# Aim
Please copy the data below word for word, leaving out the pictures.

-- START Exercise input --

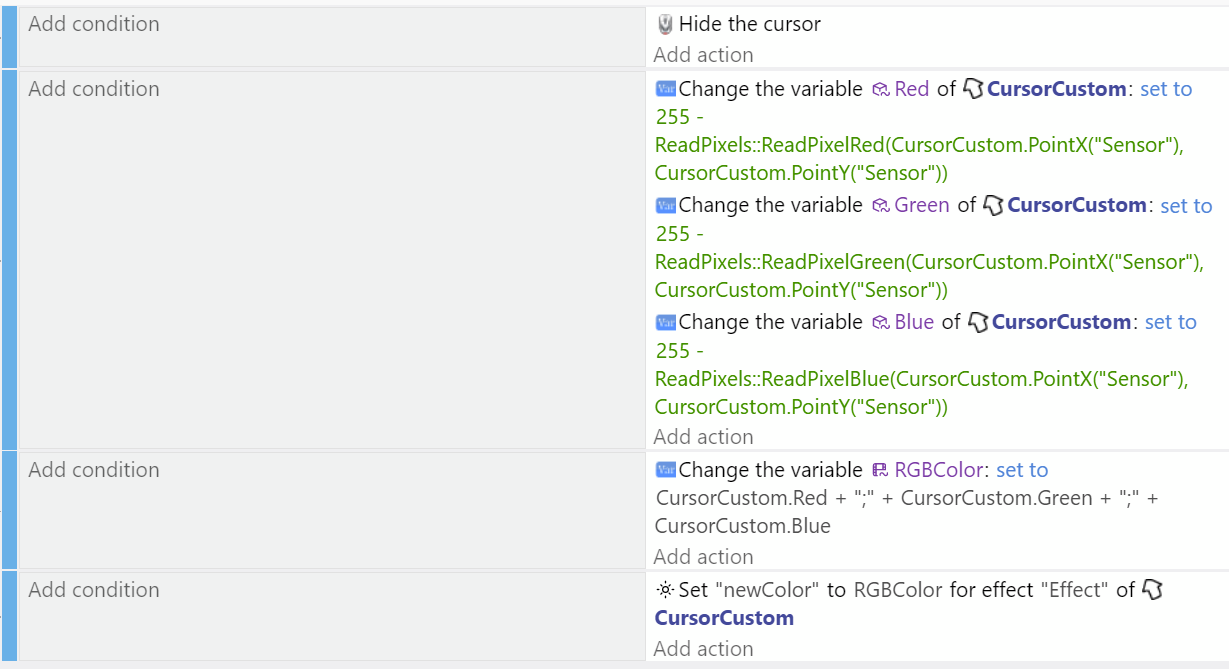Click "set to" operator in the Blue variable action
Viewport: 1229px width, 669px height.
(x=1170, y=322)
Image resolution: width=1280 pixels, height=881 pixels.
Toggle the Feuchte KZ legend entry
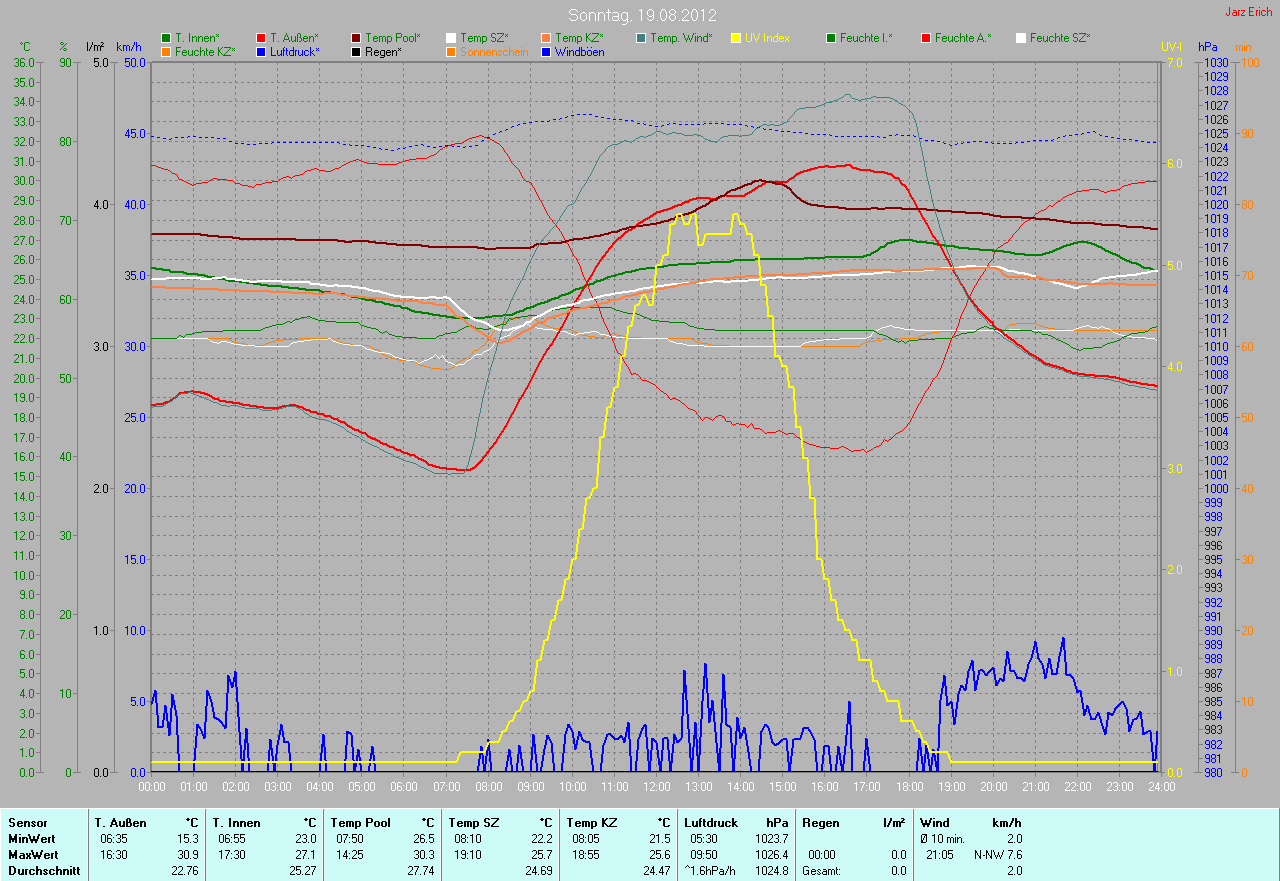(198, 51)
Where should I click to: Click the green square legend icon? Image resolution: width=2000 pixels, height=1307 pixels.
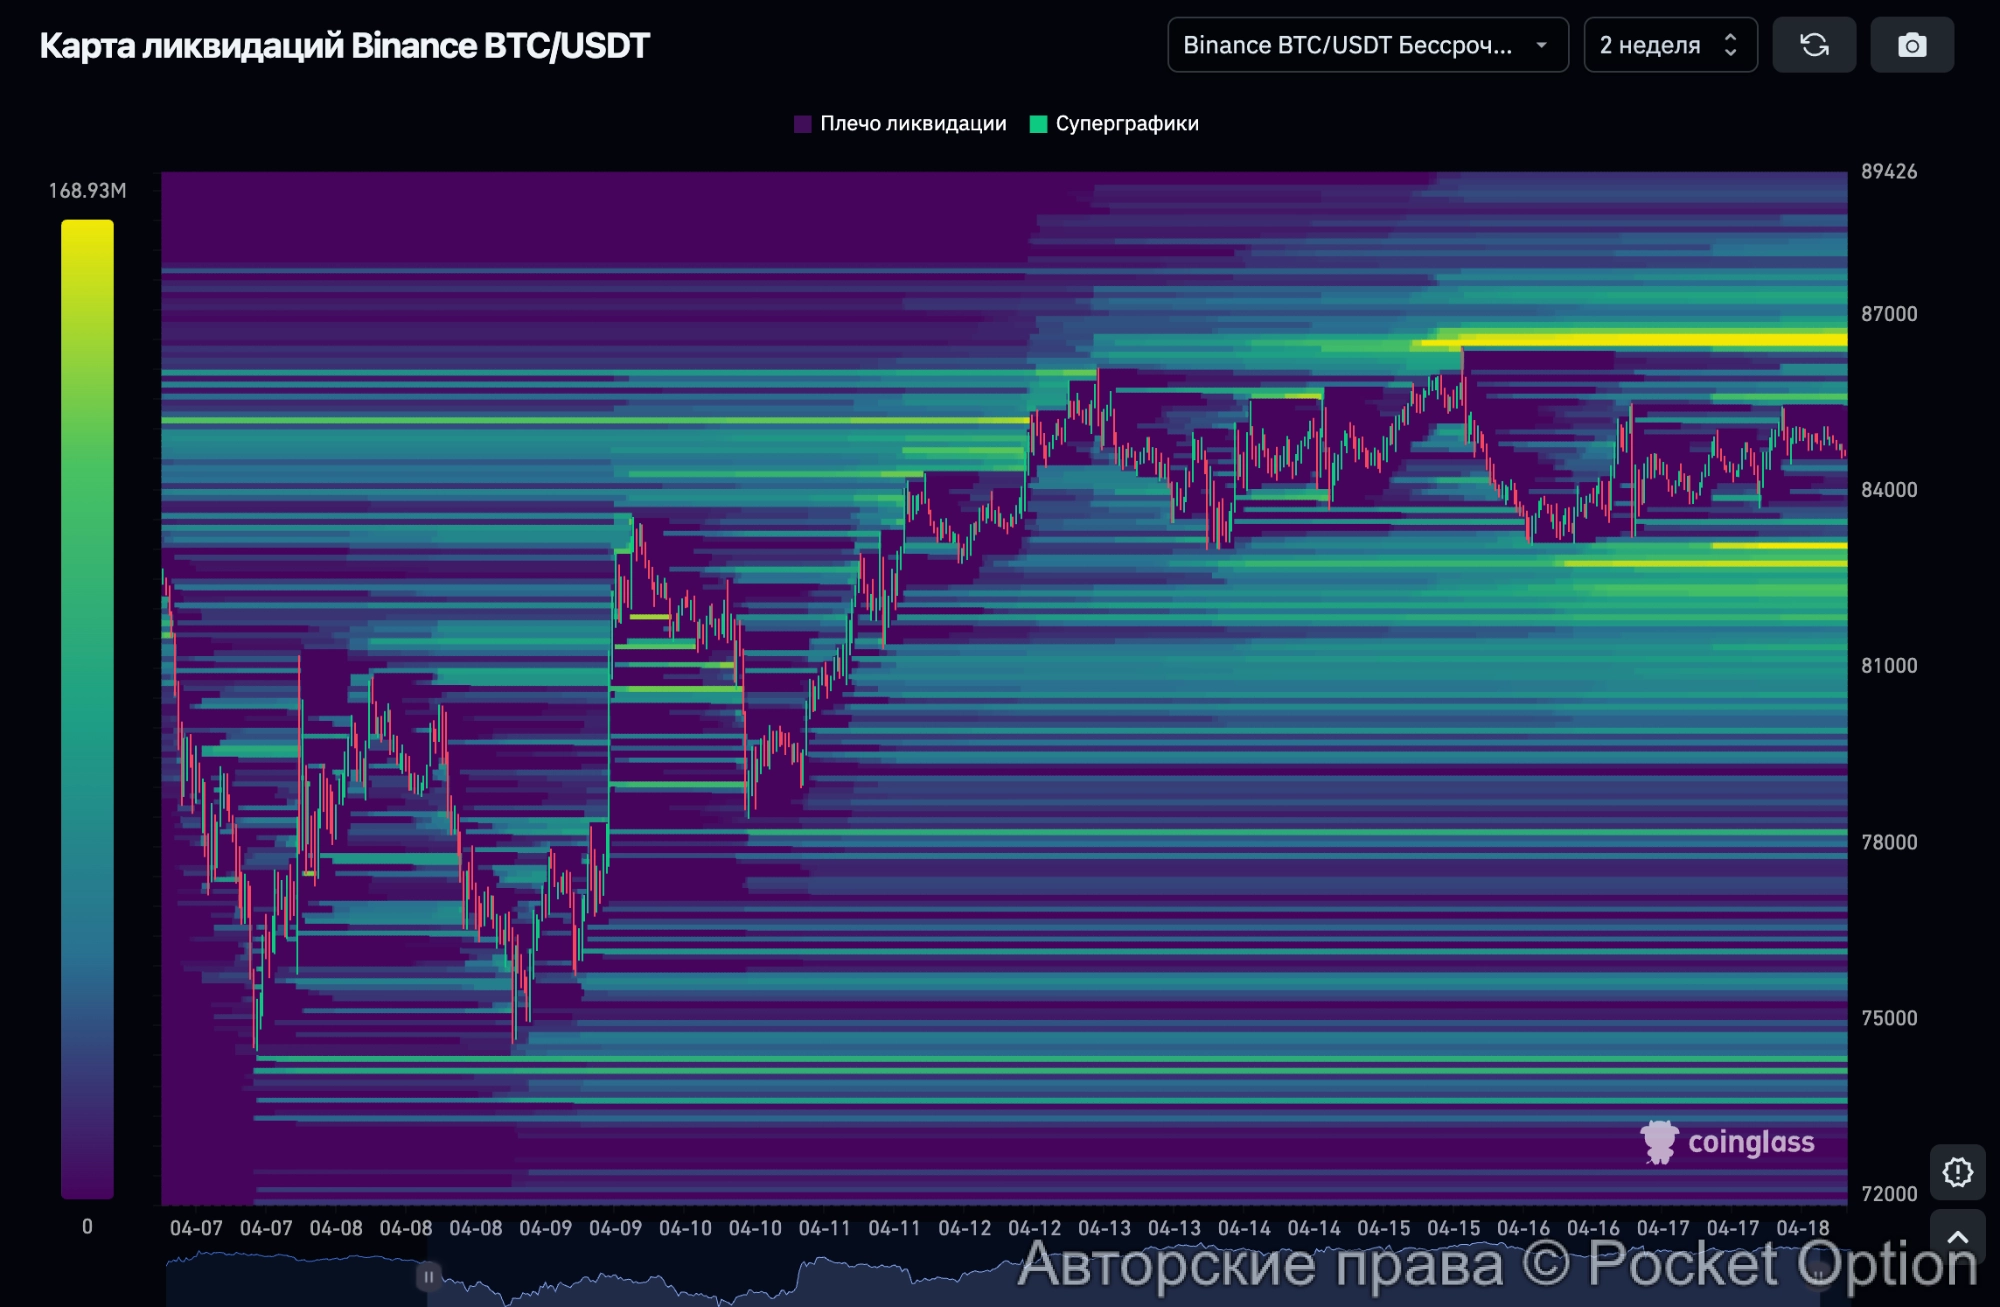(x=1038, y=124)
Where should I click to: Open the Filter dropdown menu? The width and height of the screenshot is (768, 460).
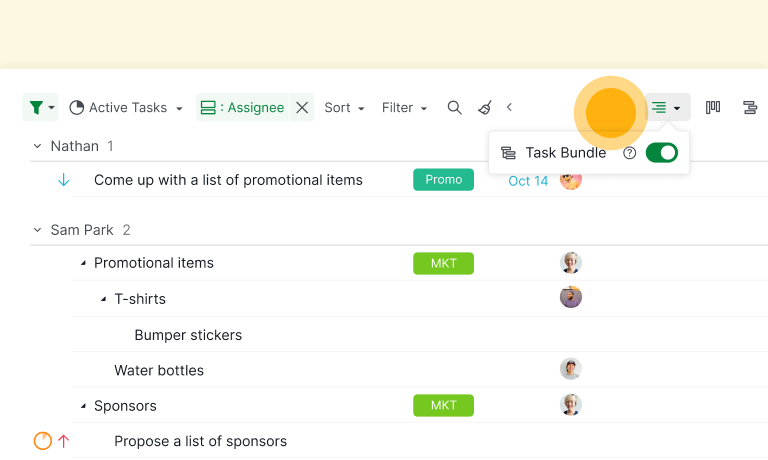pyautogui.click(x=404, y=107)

-- END Exercise input --

# Worked answer
Click "set to" operator in the Blue variable action
Viewport: 1229px width, 669px height.
(x=1170, y=322)
Image resolution: width=1280 pixels, height=881 pixels.
Toggle the Feuchte KZ legend entry
(198, 51)
Where should I click to: Click the green square legend icon? Image resolution: width=2000 pixels, height=1307 pixels.
(x=1038, y=124)
Where should I click to: Open the Filter dropdown menu? The width and height of the screenshot is (768, 460).
pyautogui.click(x=404, y=107)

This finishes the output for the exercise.